The chief suspect in the Pearl kidnapping, Ahmad Omar Saeed Sheikh, is a top leader within Jaish-e-Muhammad.

Yesterday, Fahad Naseem confessed in a Karachi court that he sent e-mails that announced the kidnapping of Pearl. Mr. Naseem told the judge that Mr. Saeed ordered him to send the e-mail and that there were plans to abduct someone who was "anti-Islam, and a Jew."

While some here worry that the Pearl kidnapping is a sign that Musharraf could be losing the support of his own military because of his antiextremist crackdown, others say there are few signs of trouble so far.

"I'm surprised that more hasn't happened actually," says Mushahid Hussein, former information minister under Nawaz Sharif, Pakistan's twice-deposed prime minister. "This guy is reshaping alliances with Afghanistan, restructuring the Pakistani military. There have been U-turns on all of these, but no backlash that you can talk about. The people of Pakistan have a better understanding of why Musharraf has done what he has done."

As for the Pakistani Army, which during the 1980s lowered its educational standards for admission and recruited staunch Muslims, Mr. Hussein says soldiers and officers will remain "strongly disciplined" and loyal to Musharraf, their commander in chief.

Even with this support, the duration of Pearl's disappearance is a thorn in Musharraf's side. Pakistani police admit that they have reached a dead end in their search for Pearl and his captors.

Pakistani officials say that the investigation will continue "with the same intensity and vigor" as before, and that the interrogation of Mr. Sheikh has revealed little. Abir Rashid Khan, spokesman for the Pakistani Interior Ministry says police are operating under the assumption that Pearl is alive. "So far, that is the assumption," he says.

Pearl's disappearance is much different than the hundreds of kidnappings of Pakistani journalists that have occurred in the past 50 years, which used traditional ploys of intimidation, extortion, or ransom notes.

As an investigative reporter delving into the financial ties between Al Qaeda and religious parties here, Pearl may have touched a raw nerve among the people he was investigating. As an American in Pakistan, Pearl may have presented a target of revenge and a chance to embarrass Musharraf in front of his US allies. And at a time when many Pakistani extremist leaders remain behind bars, Pearl may still be a valuable bargaining chip for the people who lured him into captivity a month ago.

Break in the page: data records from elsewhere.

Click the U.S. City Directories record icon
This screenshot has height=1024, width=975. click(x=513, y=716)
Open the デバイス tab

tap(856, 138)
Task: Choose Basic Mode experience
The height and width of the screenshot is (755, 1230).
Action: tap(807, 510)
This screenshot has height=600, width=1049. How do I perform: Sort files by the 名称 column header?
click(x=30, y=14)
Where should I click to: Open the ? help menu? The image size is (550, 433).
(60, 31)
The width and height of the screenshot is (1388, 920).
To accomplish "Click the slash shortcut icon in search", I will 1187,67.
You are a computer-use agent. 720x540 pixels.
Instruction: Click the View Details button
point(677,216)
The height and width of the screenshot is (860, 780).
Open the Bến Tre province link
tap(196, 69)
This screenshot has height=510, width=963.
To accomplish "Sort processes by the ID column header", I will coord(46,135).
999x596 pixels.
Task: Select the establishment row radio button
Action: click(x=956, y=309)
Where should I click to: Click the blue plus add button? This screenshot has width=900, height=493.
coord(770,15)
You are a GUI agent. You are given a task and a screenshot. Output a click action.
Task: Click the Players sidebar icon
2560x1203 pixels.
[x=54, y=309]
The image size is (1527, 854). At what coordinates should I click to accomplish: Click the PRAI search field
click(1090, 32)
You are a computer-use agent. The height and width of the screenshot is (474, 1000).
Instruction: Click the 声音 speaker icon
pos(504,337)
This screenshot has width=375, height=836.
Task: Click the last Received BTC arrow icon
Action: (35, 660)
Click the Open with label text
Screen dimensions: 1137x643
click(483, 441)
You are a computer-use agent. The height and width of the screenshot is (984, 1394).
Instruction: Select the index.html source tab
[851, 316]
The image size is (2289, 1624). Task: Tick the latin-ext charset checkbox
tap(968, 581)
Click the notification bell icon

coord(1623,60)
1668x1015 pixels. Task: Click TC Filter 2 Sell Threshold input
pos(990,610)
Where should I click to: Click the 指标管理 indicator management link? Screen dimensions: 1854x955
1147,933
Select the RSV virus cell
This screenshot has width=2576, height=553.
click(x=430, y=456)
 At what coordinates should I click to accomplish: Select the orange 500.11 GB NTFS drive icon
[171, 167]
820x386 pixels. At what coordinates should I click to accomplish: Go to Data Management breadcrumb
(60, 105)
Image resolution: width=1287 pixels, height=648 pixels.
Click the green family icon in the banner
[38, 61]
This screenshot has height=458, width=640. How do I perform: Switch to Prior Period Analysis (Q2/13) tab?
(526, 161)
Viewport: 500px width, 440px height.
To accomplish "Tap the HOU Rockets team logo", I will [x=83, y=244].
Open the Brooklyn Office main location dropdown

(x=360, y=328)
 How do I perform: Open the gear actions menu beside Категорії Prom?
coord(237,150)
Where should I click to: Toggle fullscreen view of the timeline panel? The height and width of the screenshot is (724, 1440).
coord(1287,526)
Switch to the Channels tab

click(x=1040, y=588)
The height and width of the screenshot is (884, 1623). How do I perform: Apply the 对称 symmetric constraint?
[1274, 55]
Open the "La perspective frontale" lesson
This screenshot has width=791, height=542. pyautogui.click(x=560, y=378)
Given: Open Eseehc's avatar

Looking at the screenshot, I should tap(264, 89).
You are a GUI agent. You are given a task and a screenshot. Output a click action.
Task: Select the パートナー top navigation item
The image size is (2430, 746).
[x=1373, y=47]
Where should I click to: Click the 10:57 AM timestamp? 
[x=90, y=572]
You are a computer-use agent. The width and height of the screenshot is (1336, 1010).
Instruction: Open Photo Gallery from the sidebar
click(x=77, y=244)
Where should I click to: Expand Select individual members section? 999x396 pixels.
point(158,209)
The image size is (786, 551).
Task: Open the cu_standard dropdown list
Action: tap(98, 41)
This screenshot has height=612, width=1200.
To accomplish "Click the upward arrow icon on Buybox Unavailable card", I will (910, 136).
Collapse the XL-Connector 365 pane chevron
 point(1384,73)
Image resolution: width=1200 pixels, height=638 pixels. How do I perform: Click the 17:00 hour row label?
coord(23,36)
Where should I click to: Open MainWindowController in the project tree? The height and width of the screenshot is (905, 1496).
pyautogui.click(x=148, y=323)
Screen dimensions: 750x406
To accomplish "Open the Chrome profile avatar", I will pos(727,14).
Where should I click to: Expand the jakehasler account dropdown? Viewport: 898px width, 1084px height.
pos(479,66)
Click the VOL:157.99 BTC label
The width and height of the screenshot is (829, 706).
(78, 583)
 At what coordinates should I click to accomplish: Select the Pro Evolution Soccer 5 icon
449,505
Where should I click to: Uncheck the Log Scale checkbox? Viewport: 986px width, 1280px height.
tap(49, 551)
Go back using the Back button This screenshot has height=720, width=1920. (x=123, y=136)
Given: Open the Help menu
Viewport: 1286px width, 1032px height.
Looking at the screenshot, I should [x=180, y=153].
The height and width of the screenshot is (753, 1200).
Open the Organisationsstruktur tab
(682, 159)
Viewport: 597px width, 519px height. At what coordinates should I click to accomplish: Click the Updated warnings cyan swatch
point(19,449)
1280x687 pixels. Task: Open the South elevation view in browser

"It's a tremendous act of defiance," says Rifaat Hussein, a political scientist at Quaid-I-Azam University in Islamabad. "Despite all the punishment they have gotten and the arrests, [militant groups] still are capable of doing something like this."

"Obviously, there's a much larger chain of people involved in this kidnapping," Dr. Hussein adds. "These are biological self-producing cells."